* Aim of the exercise *
Rewrite each line of the material below as an item in a numbered list, skipping any blank lines and leaving out the pictures.

* Supplied data *
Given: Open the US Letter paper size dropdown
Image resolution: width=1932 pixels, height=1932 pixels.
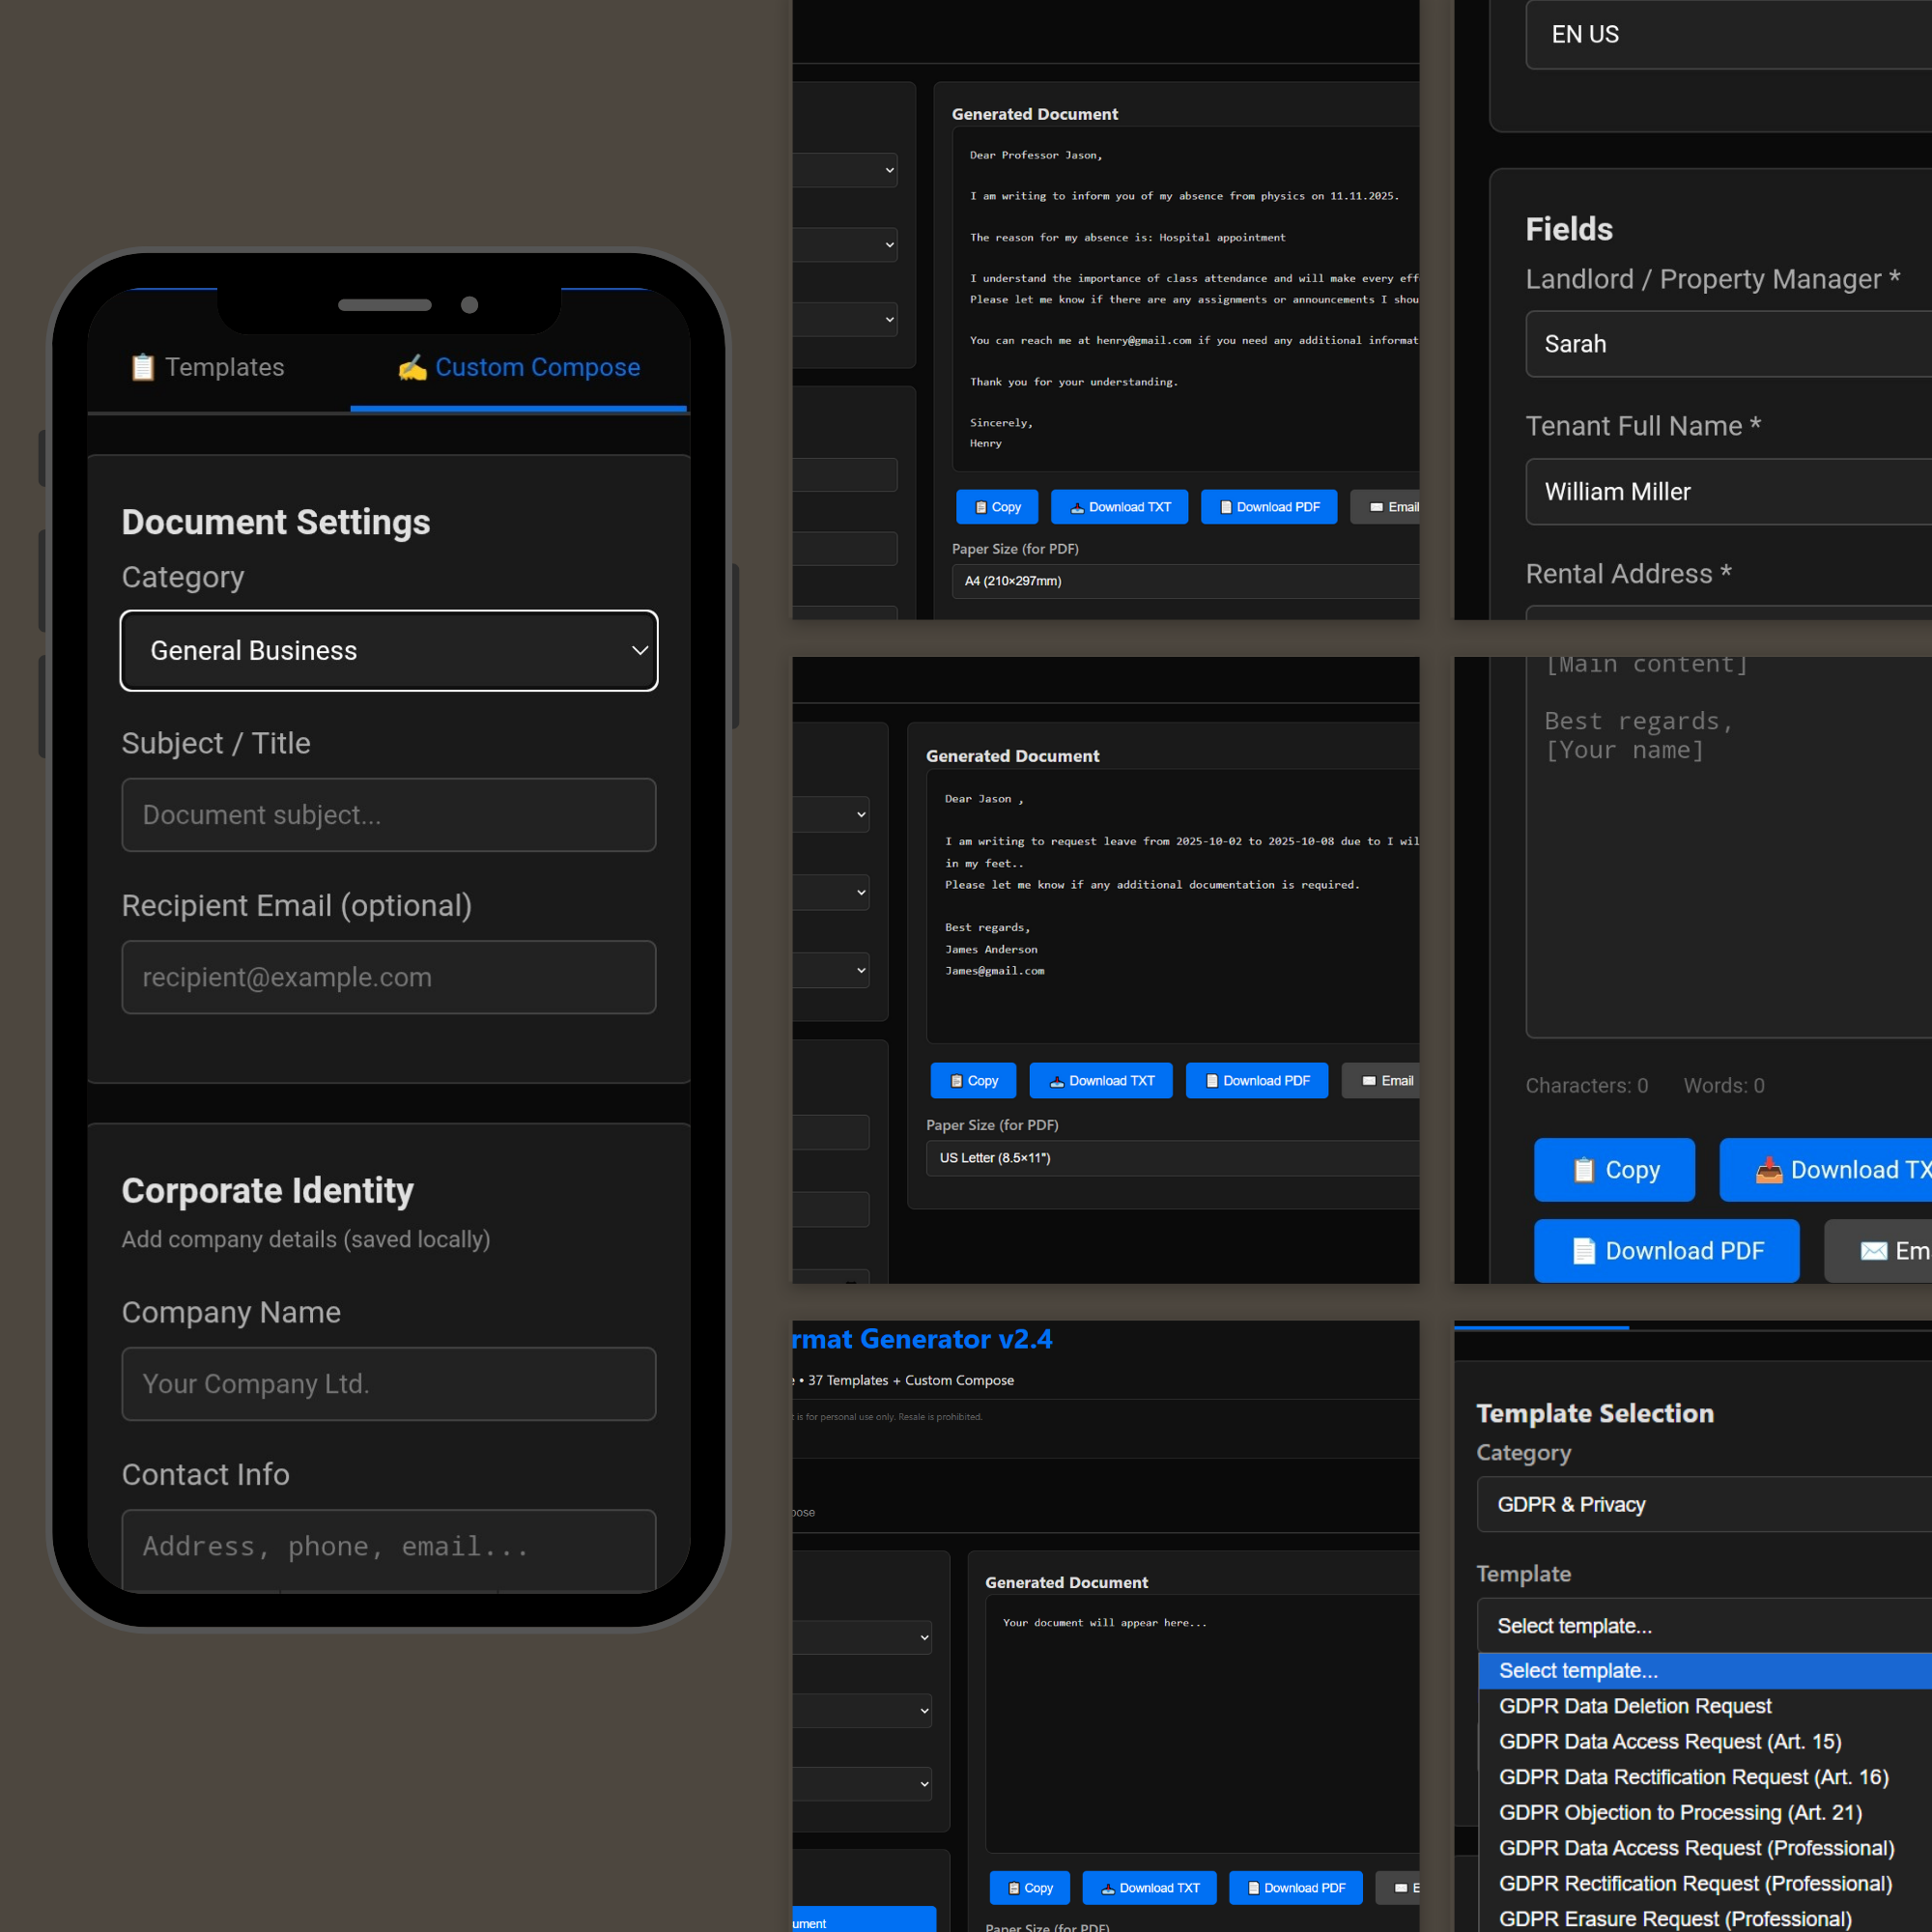Looking at the screenshot, I should (x=1172, y=1158).
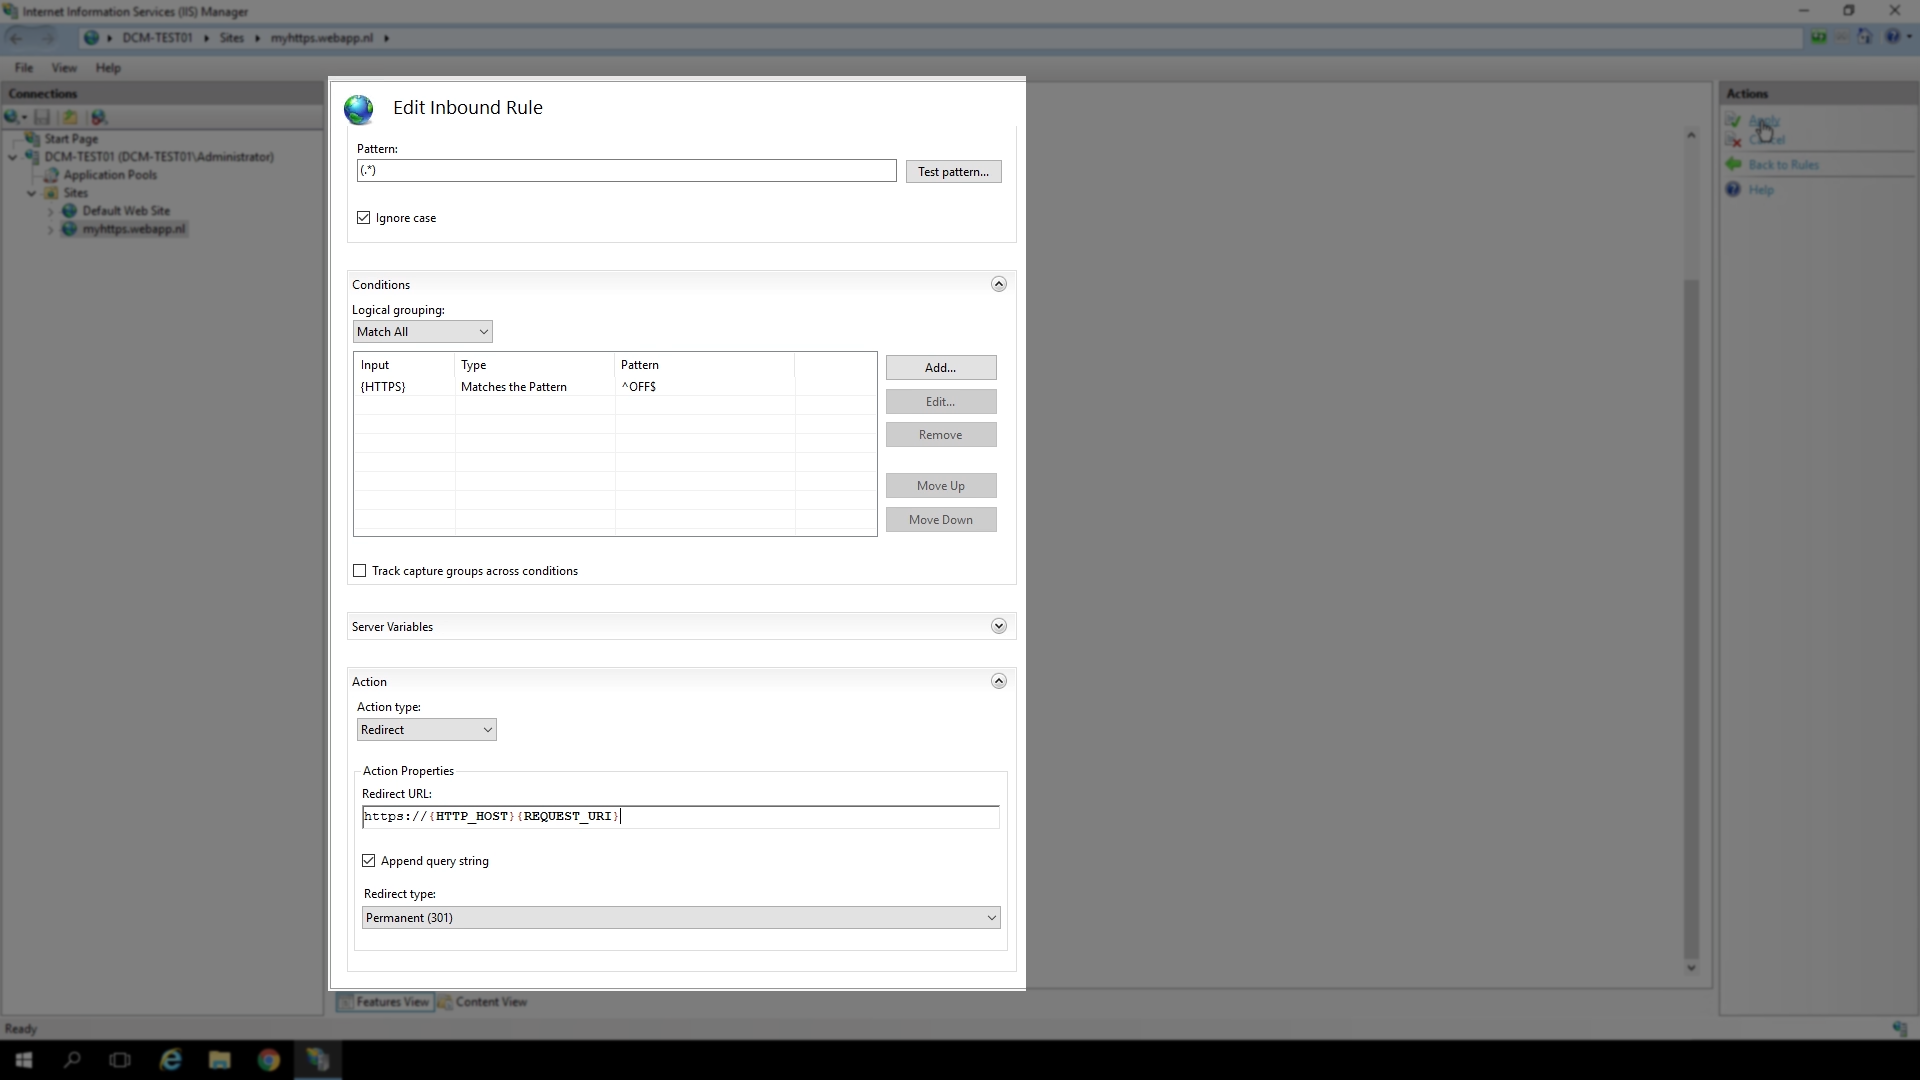Viewport: 1920px width, 1080px height.
Task: Enable Track capture groups across conditions
Action: (x=360, y=571)
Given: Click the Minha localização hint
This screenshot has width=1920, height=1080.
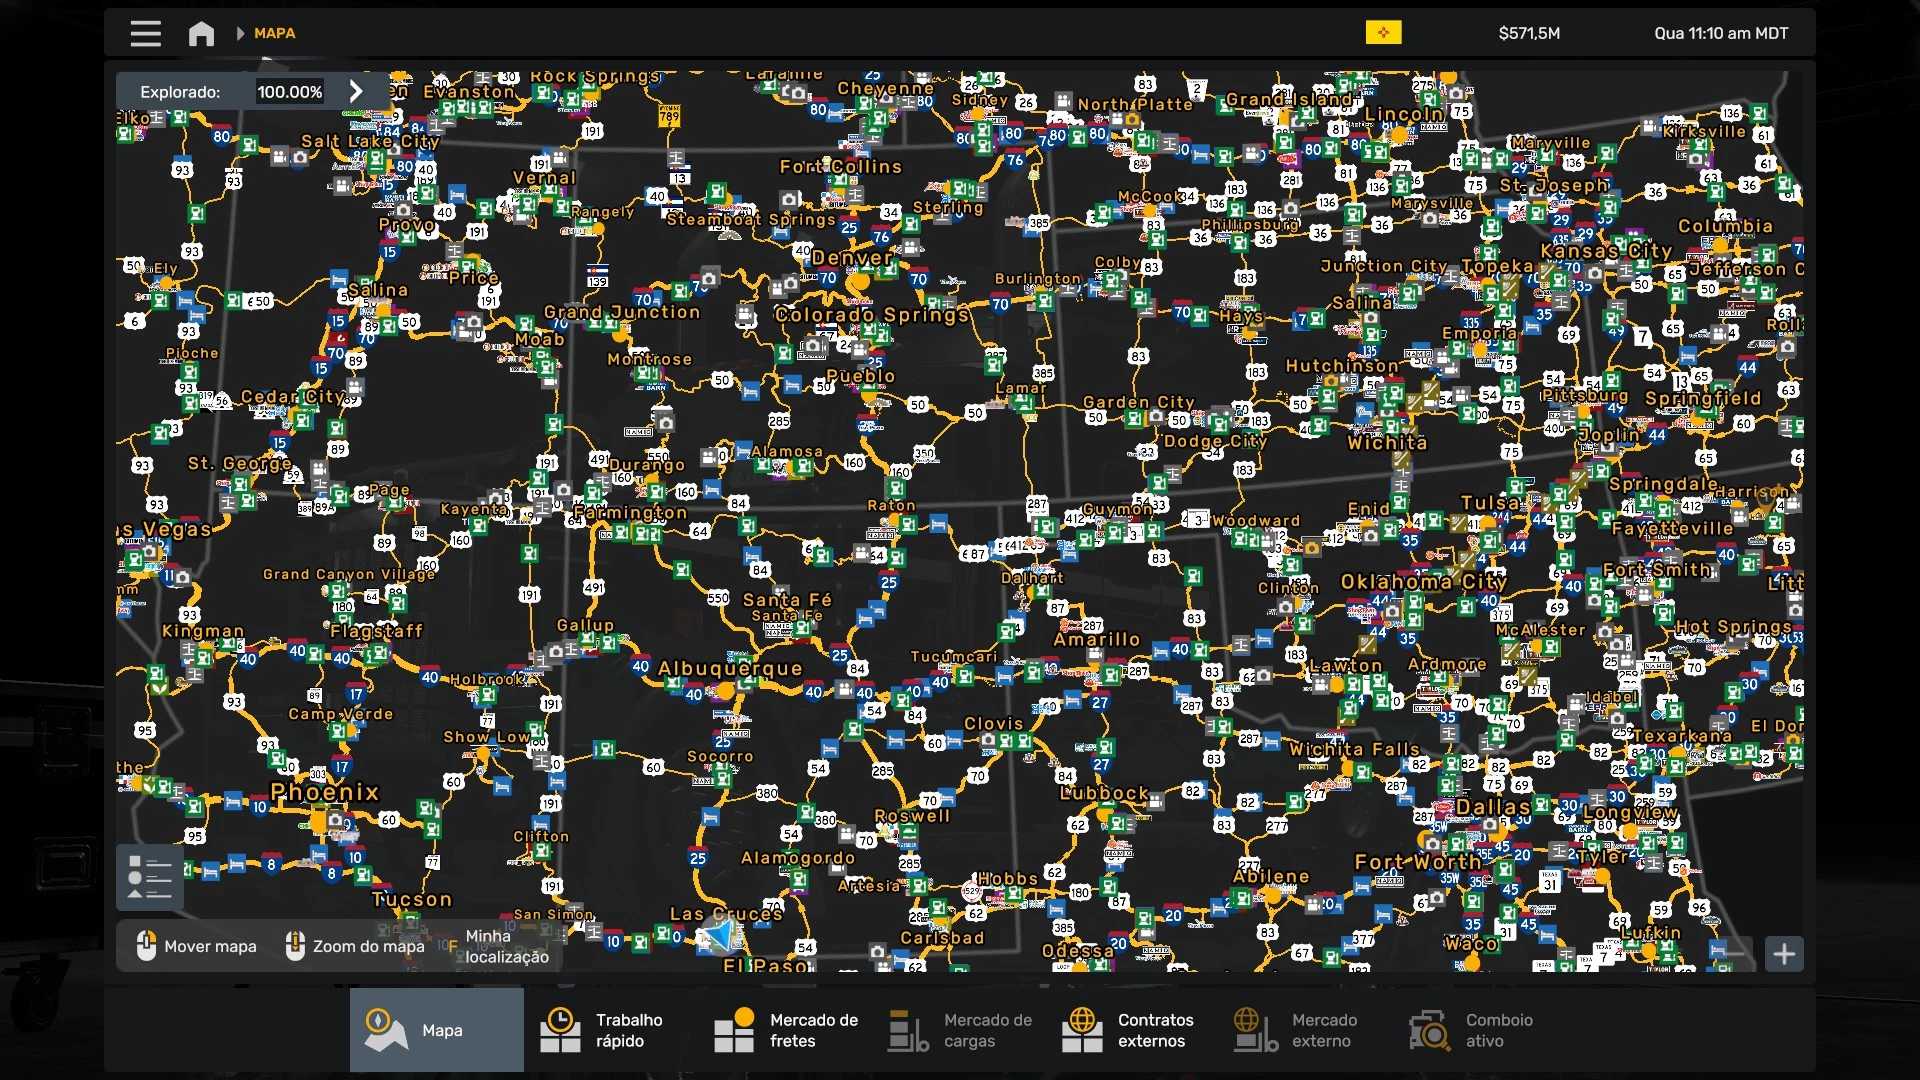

* Task output *
1. Given: Open the US Letter paper size dropdown
2. Image resolution: width=1932 pixels, height=1932 pixels.
3. Looking at the screenshot, I should (x=1172, y=1158).
4. Viewport: 1920px width, 1080px height.
5. Task: Enable Track capture groups across conditions
6. Action: (x=360, y=571)
7. Given: Click the Minha localização hint
8. This screenshot has width=1920, height=1080.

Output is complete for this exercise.